Out of curiosity, this was a question I put up at Romance Divas, and of course, I received the variety of answers I expected. Almost everything from "My stories have characters?" to "I know those folks inside and out."
I had been wondering because, as I've blogged before, I've been reading Karen S. Wiesner's First Draft in 30 Days. The first thing she has you do is a character chart. Hers isn't as intense as some I've seen--I have a copy of one somewhere that's 20-30 pages--but, as I said, it got me wondering.
When I start a story, I'd have to say I have varying degrees of knowledge about my characters, depending on the story. With IH, I dreamed the story, which means I knew the whole story. But did I know Chris or Teresa's religion or favorite color? Nope. I still don't, because that information really wasn't pertinent to the story.

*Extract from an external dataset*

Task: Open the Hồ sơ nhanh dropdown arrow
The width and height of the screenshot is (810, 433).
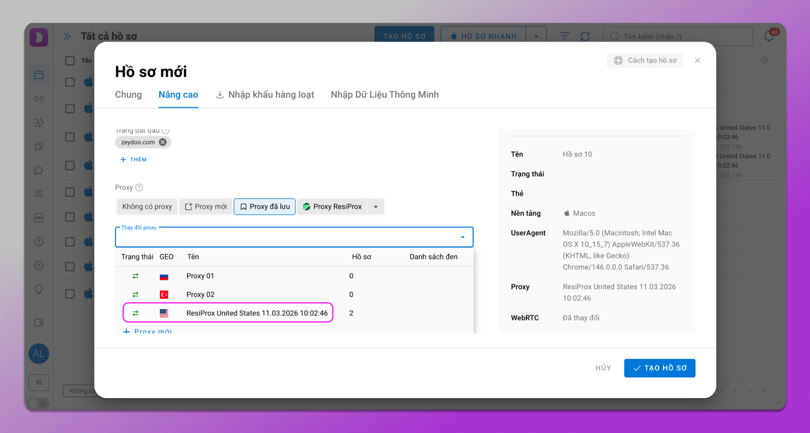Action: click(x=536, y=37)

But there are people who know everything there is to know about their characters before the first line of the story is written. They know favorite colors, favorite foods, religion, minute details about childhood . . . everything. And that works for them.
But not me.
I tried one of those extensive character sheets once, and the phrase "Who cares?" passed my lips more frequently than the answers to any questions. I tried a character interview with Jackson and Rebecca in SR (this was for a workshop), to no avail. Rebecca started wondering if she'd dusted the picture frames in the upstairs hallway, and Jackson crossed his arms, rolled his eyes toward the ceiling, and began whistling.
It would seem I just don't work that way.
My characters tend to unfold, reveal themselves to me during the writing process. I discover things about them as I move along. In IH, Teresa started out to be very much like me. Almost a carbon copy. "They" say you should write what you know, so it was easy in the beginning to write her actions and reactions according to how I might act or react to any given situation. But she didn't stay that way.
Eventually, Teresa became her own person, her thoughts and actions very different from my own. Even though all my female characters are some part of me in their base form, they're no longer me. Yes, I can be snarky and sarcastic, but nowhere near Dakota or Braelyn. I have self-esteem and self-worth issues, but I ain't got nothing on Teresa, Rebecca, or Aine. And Keelin? I don't know enough about her yet to know what parts of her are me--except I do share her fondness for dark hair on a man.
I find it very interesting that as authors, many of us share common goals, yet as with most other things, our journeys toward those goals couldn't be more different.
PROGRESS: Got three hours in yesterday toward my 20 hour BIAW goal this week.